The Redemption Project includes a lot of neighborhood driving footage, historical photographs, and families describing the moment they learned of a crime that would wreck life as they knew it. But unlike many true-crime shows, this one shows no lawyers strategizing about how to spin a story for a jury. It also doesn’t dwell on the macabre details of each violent crime (mainly shootings and DUI incidents). Instead, Redemption Project offers long-term perspective on tragedy and healing.
One question hangs over each episode: Will the victim (or victim’s family) forgive the offender? They certainly don’t have to. The “punitive” justice system has already worked its will. In these cases, the participating offenders will continue to serve their jail time or live their lives regardless of how the dialogues go, so they don’t have to participate either. Each dialogue is entirely voluntary.
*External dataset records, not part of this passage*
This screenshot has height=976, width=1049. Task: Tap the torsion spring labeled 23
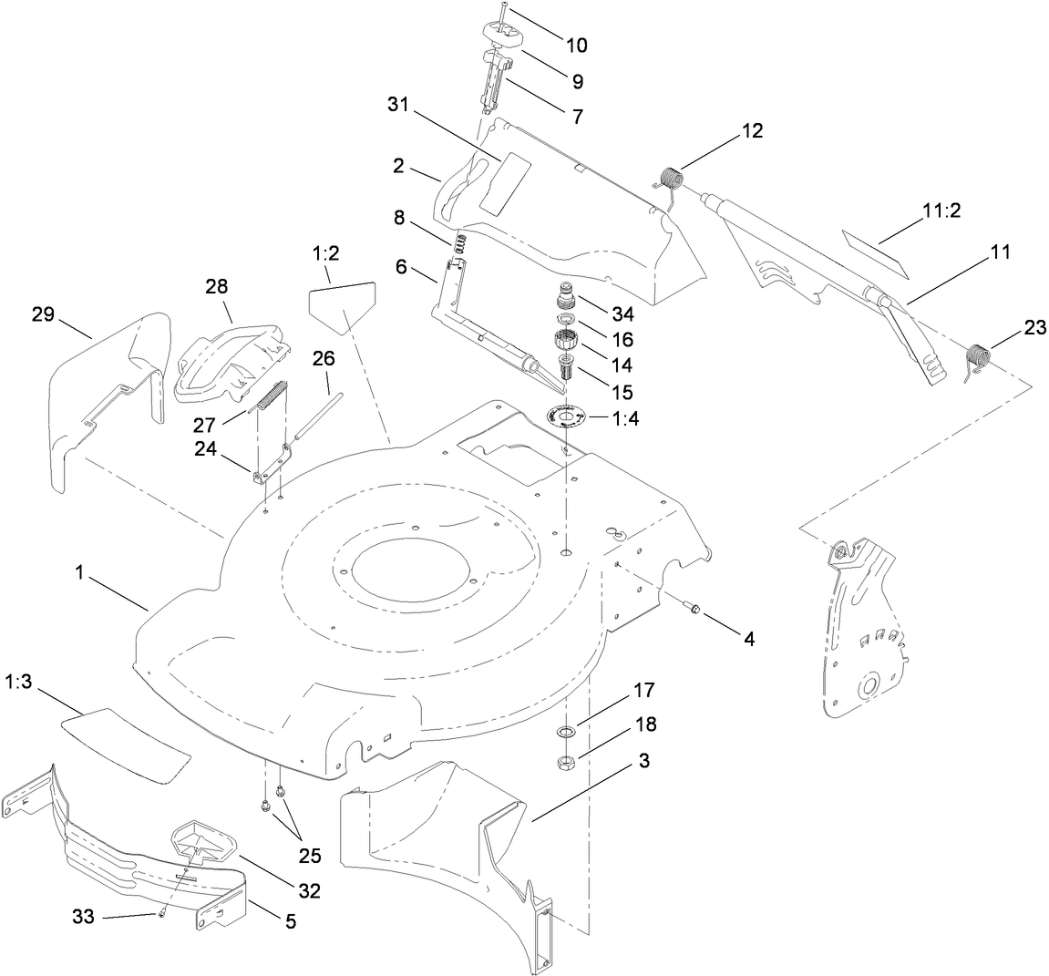click(x=977, y=356)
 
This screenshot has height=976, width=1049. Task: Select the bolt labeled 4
click(x=693, y=609)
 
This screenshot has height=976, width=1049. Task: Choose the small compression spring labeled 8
click(x=461, y=244)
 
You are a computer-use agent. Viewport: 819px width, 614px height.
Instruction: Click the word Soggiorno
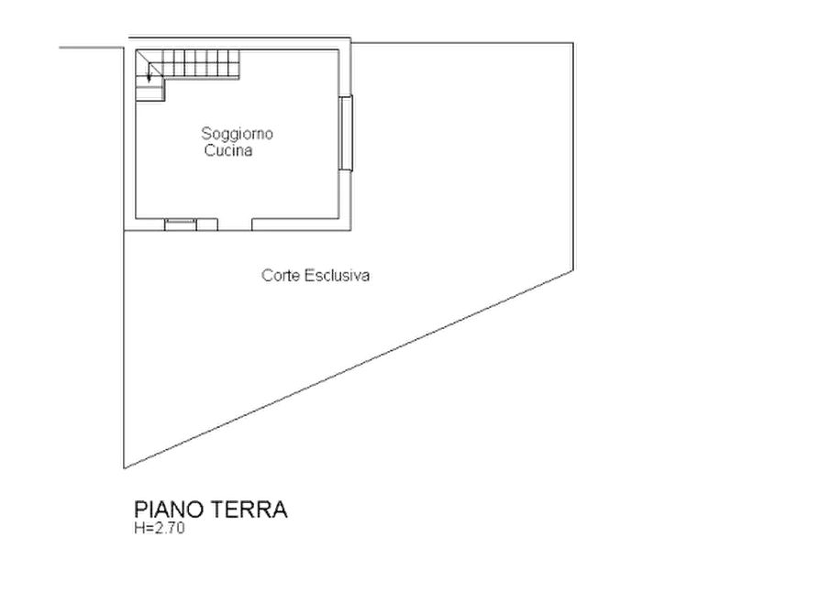[238, 134]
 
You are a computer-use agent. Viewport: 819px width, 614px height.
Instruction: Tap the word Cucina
[228, 150]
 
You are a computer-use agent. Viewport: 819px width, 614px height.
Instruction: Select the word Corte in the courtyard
[280, 275]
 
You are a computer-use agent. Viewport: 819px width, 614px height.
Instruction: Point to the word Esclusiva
[337, 275]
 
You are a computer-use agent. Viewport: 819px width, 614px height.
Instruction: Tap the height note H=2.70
[160, 528]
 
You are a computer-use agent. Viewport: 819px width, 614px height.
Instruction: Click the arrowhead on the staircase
[149, 79]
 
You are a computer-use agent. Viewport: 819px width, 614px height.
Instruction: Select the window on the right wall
[346, 133]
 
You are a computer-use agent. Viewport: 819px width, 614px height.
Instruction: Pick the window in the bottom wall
[181, 225]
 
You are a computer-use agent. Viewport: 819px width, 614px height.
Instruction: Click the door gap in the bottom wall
[235, 225]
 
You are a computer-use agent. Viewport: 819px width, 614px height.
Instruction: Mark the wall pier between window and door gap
[207, 225]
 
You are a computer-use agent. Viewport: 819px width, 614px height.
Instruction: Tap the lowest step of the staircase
[149, 94]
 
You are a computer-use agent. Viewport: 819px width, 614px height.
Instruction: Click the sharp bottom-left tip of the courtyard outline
[124, 468]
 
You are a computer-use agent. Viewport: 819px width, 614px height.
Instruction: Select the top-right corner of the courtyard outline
[573, 43]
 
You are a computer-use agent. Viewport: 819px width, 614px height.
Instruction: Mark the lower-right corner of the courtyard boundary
[573, 270]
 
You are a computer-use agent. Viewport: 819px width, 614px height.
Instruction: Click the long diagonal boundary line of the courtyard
[349, 369]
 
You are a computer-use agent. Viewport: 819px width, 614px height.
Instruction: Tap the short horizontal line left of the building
[92, 48]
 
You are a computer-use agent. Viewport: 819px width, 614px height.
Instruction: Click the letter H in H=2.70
[138, 528]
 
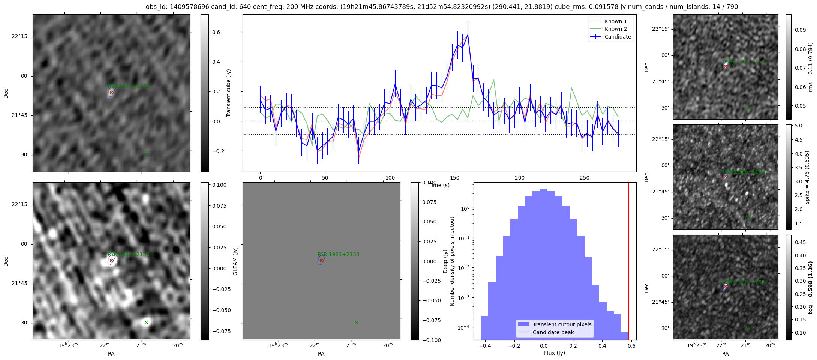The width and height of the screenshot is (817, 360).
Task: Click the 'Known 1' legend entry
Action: [615, 21]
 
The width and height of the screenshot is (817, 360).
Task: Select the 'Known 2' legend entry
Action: [615, 29]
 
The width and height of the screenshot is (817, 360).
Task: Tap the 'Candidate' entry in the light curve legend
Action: [618, 37]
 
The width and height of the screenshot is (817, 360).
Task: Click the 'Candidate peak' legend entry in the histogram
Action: [553, 332]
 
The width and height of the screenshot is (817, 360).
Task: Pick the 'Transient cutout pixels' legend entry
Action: [562, 324]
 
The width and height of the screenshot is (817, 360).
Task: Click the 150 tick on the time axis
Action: [455, 178]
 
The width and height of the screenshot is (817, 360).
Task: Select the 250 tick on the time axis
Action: [585, 178]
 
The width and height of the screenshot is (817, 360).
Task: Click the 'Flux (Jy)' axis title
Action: [554, 353]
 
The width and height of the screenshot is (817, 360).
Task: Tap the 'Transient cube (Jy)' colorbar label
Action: [229, 93]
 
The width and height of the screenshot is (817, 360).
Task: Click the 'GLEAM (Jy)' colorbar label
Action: [235, 261]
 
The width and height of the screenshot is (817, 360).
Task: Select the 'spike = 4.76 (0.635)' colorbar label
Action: [807, 177]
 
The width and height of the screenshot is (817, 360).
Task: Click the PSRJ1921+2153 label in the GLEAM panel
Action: [338, 254]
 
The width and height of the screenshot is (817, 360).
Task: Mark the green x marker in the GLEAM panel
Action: [356, 322]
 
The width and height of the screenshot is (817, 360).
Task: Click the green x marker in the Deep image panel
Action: [146, 322]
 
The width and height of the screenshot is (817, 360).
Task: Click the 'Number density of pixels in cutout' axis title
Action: [452, 261]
But as one participant says, “It’s hard work. It’s people telling truth about the hardest day of their lives.”
The show humanizes each party in a way that the American justice system often does not. Throughout the series, the victims star. But humanizing means telling the full story—including showing how victims, too, are flawed. In one episode, a bereaved mother admits to introducing her son to the drug life that eventually got him killed. In another, host Van Jones asks a white policeman about unconscious bias. The officer, who survived a gunshot to the throat by a black man, admits he’s ashamed of the “racial overtones” in his own perception.
One expert told WORLD in 2015 that, in some situations, ongoing relationships between victims and offenders can have a deterrent effect on future crime. Studies indicate that restorative justice programs curb recidivism rates. In that case, let’s hope Redemption Project sparks many more real-life conversations.